**Collected data entries**.
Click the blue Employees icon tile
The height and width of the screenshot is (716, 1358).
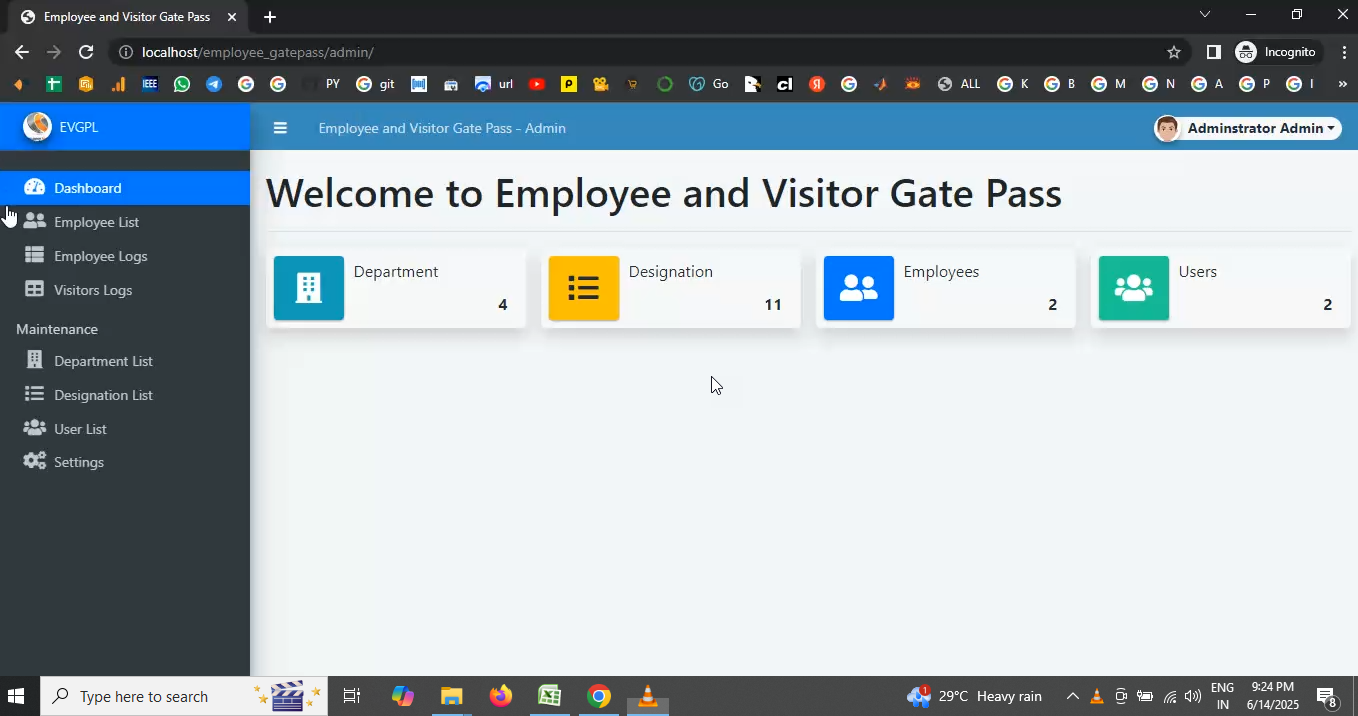point(858,288)
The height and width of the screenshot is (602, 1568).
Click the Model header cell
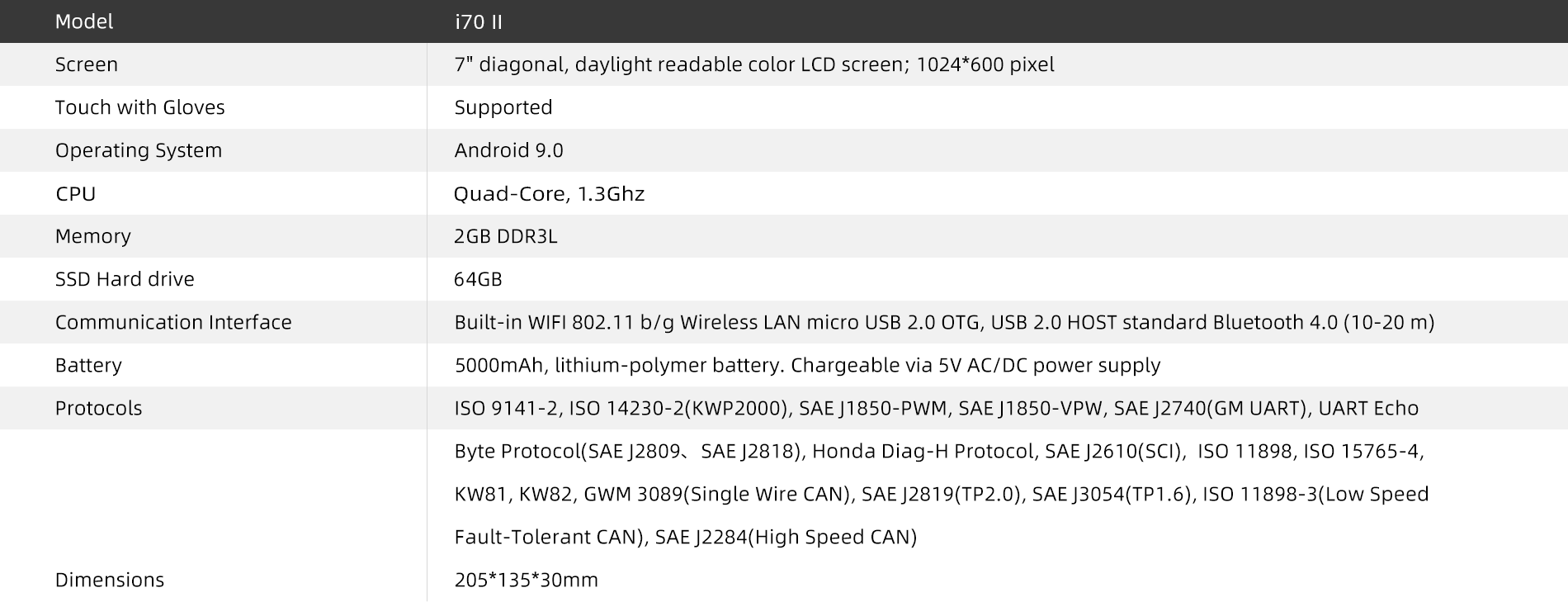84,21
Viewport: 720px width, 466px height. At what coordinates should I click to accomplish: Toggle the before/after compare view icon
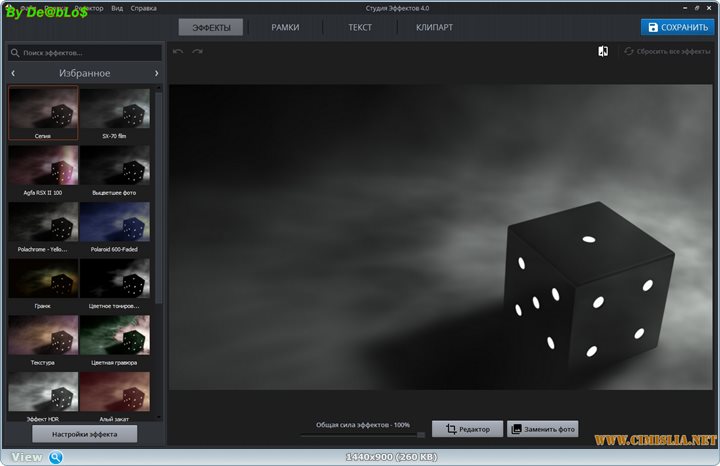click(603, 51)
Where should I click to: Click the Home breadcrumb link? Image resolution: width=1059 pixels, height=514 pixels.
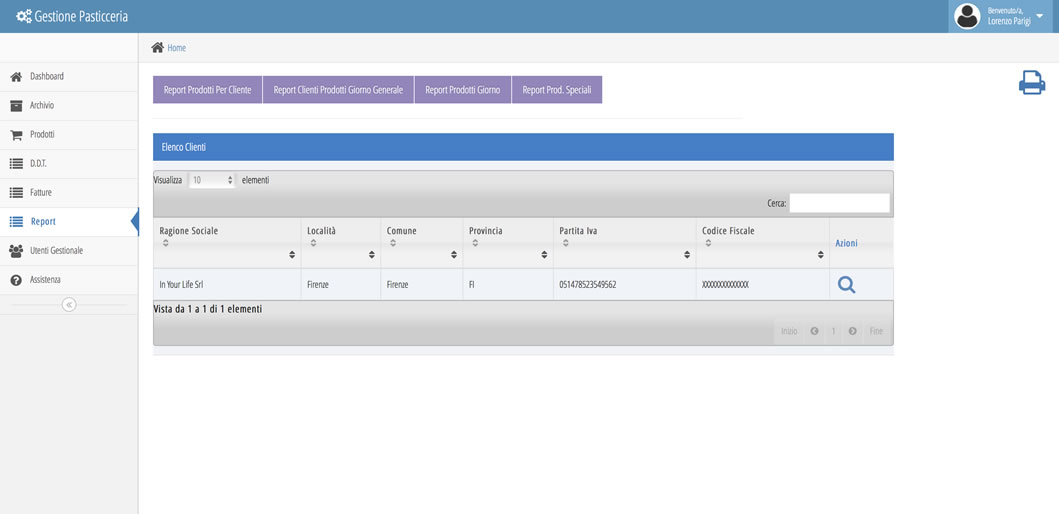176,48
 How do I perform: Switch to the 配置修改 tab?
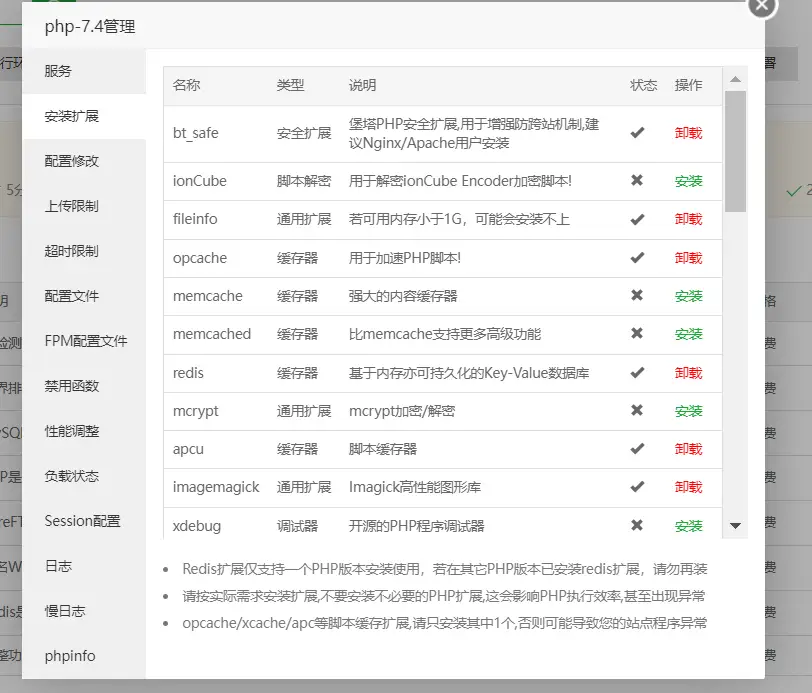(x=72, y=161)
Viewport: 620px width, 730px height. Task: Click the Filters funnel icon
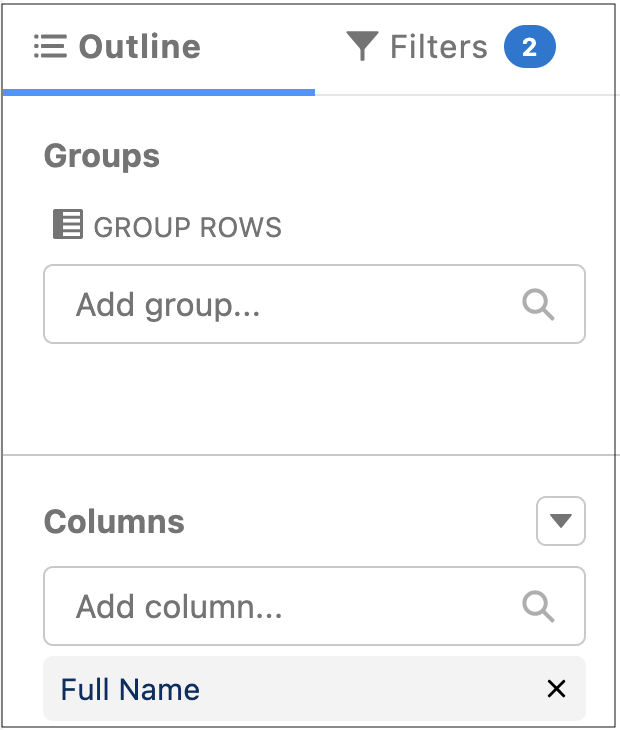(x=362, y=46)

**WORK INSTRUCTION**. In the answer, the lines from the one containing "The height and width of the screenshot is (602, 1568)." to the end of the records above must be written out exactly, both ends included; the pictures must not appear.

**SOLUTION**.
The height and width of the screenshot is (602, 1568).
Click the Model header cell
84,21
Viewport: 720px width, 466px height. At what coordinates should I click to accomplish: Toggle the before/after compare view icon
click(603, 51)
Where should I click to: Click the Home breadcrumb link? Image resolution: width=1059 pixels, height=514 pixels.
176,48
 How do I perform: Switch to the 配置修改 tab?
(x=72, y=161)
Viewport: 620px width, 730px height. Task: Click the Filters funnel icon
(x=362, y=46)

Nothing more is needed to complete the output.